Now we show that \(\mathbb {R}_{\mu }\) is contractive for every \(x_{1},x_{2}\in B({\bar{x}};r_{max })\) and \(\mu \in (0,\mu _{\text {max}}]\), we have \(\Vert \mathbb {R}_{\mu }(x_{1})-\mathbb {R}_{\mu }(x_{2})\Vert \le \Vert (2\textbf{prox}_{\gamma f}-\mathbb {I})(x_{1})-(2\textbf{prox}_{\gamma f}-\mathbb {I})(x_{2})\Vert \le {\kappa }\Vert x_{1}-x_{2}\Vert \) where the last inequality uses \(\kappa \)-contractiveness of \(2\textbf{prox}_{\gamma f}-\mathbb {I}\) thus proving that \(\mathbb {R}_{\mu }\) acts as a contractive operator on \(B({\bar{x}};r_{max })\) for \(\mu \in (0,\mu _{\text {max}}]\). Similarly, for any \(x_{1},x_{2}\in B({\bar{x}};r_{max }),\) using (\({\mathcal {A}_{\mu }}\)) and the triangle inequality we have \(\Vert \mathbb {T}_{\mu }(x_{1})-\mathbb {T}_{\mu }(x_{2})\Vert \le (1+\kappa )/2\Vert x_{1}-x_{2}\Vert \) and as \(\kappa '=(1+\kappa )/2\in [0,1);\) the operator \(\mathbb {T}_{\mu }\) is \(\kappa '-\)contractive on on \(B({\bar{x}};r_{max }),\) for \(\mu \in (0,\mu _{\text {max}}]\).

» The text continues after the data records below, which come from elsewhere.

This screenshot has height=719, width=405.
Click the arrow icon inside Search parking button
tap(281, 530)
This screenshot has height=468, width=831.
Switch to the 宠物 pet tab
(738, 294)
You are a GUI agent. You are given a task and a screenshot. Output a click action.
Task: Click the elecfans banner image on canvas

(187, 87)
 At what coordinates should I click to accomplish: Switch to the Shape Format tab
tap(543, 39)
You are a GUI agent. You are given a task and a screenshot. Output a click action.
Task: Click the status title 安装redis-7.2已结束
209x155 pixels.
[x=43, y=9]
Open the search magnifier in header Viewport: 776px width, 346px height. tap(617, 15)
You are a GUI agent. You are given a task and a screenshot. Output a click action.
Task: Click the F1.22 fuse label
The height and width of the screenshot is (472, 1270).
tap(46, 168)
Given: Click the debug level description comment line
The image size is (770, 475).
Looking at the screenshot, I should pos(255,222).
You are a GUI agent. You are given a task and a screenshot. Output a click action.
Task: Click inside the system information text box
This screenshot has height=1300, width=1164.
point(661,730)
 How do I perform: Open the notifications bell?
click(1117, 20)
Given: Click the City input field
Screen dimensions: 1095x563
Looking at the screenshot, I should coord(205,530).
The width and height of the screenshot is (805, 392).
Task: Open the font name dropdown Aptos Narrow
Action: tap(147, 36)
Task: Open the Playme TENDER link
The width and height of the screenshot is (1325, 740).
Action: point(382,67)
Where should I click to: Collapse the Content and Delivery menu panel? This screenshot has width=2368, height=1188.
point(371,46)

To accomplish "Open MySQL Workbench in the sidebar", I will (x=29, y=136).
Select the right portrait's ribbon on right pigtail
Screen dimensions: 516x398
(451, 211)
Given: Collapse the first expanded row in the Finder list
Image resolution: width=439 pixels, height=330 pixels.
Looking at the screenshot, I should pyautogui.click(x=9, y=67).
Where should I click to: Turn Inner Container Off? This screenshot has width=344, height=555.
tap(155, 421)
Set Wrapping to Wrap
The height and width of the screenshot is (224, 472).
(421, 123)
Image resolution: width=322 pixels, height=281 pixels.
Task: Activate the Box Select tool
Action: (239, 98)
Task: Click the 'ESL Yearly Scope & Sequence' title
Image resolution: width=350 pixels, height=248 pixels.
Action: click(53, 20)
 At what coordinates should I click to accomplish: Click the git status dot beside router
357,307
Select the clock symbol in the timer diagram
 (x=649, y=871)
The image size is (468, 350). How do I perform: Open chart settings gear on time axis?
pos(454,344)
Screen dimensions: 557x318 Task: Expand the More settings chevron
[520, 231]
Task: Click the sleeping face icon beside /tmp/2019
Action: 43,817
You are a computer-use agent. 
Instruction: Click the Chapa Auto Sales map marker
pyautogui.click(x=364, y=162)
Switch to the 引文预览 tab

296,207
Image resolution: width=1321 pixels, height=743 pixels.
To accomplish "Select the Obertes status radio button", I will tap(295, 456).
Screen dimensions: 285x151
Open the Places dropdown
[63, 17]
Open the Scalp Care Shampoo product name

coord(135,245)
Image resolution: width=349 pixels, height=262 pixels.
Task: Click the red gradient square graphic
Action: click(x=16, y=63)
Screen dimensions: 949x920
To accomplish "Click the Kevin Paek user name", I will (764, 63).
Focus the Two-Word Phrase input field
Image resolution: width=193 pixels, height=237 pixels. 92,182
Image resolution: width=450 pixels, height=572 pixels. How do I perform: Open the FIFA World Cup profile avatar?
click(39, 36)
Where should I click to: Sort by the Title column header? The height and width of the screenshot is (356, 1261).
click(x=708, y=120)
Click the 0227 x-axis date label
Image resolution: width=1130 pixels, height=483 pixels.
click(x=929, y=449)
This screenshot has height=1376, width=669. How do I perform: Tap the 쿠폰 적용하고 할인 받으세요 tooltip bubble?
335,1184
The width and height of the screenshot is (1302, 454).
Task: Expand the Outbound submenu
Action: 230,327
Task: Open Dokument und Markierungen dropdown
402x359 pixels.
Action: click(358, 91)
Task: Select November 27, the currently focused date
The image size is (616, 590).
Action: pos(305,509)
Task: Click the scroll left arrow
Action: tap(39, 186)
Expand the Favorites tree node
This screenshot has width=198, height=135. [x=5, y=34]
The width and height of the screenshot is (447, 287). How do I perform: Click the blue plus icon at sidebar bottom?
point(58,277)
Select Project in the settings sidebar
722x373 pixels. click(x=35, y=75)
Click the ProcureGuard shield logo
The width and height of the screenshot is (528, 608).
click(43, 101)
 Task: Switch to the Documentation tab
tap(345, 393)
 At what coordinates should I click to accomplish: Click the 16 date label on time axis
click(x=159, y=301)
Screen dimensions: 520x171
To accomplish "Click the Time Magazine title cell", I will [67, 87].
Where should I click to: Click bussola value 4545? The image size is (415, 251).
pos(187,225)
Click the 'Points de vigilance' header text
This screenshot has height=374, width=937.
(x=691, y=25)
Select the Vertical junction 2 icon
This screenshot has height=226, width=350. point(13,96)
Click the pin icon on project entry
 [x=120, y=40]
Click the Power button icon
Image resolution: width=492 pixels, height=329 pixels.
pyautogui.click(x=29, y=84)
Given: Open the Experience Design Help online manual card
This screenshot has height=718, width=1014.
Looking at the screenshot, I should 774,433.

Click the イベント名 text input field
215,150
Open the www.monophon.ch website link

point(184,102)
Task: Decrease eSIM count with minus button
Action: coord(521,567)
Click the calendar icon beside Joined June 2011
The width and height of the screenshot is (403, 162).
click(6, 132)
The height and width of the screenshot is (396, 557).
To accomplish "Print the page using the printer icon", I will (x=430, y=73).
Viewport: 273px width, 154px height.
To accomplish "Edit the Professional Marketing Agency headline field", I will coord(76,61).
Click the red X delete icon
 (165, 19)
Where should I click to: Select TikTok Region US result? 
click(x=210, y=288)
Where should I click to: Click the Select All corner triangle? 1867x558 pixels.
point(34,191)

1.3.2 Proof to Proposition 2(ii)

Recalling \(\mathbb {T}_{\mu }=(1/2)\mathbb {R}_{\mu }+(1/2)\mathbb {I}\) from (14), using (15), and then expanding, and finally using Lemma 1 and triangle inequality, we have for any \(\mu ,{\tilde{\mu }}\in (0,\mu _{\text {max}}],\;x\in B({\bar{x}};r_{max }),\) and \(y=2\textbf{prox}_{\gamma f}(x)-x\):

$$\begin{aligned} \left\| \mathbb {T}_{\mu }(x)-\mathbb {T}_{{\tilde{\mu }}}(x)\right\|&\le \left\| \left( \mu /(\gamma +\mu (\beta \gamma +1))-{\tilde{\mu }}/(\gamma +{\tilde{\mu }}(\beta \gamma +1))\right) \right\| \left\| y\right\| \nonumber \\&+\left\| \left( \gamma /(\gamma +\mu (\beta \gamma +1))-\gamma /(\gamma +{\tilde{\mu }}(\beta \gamma +1))\right) \right\| \left\| \mathop {\varvec{\Pi }_\mathcal {X}}\left( y/(\beta \gamma +1)\right) \right\| . \end{aligned}$$
(16)

Now, in (16), the coefficient of \(\Vert y\Vert \) satisfies \(\Vert \mu /(\gamma +\mu (\beta \gamma +1))-{\tilde{\mu }}/(\gamma +{\tilde{\mu }}(\beta \gamma +1))\Vert \le (1/\gamma )\Vert \mu -{\tilde{\mu }}\Vert \)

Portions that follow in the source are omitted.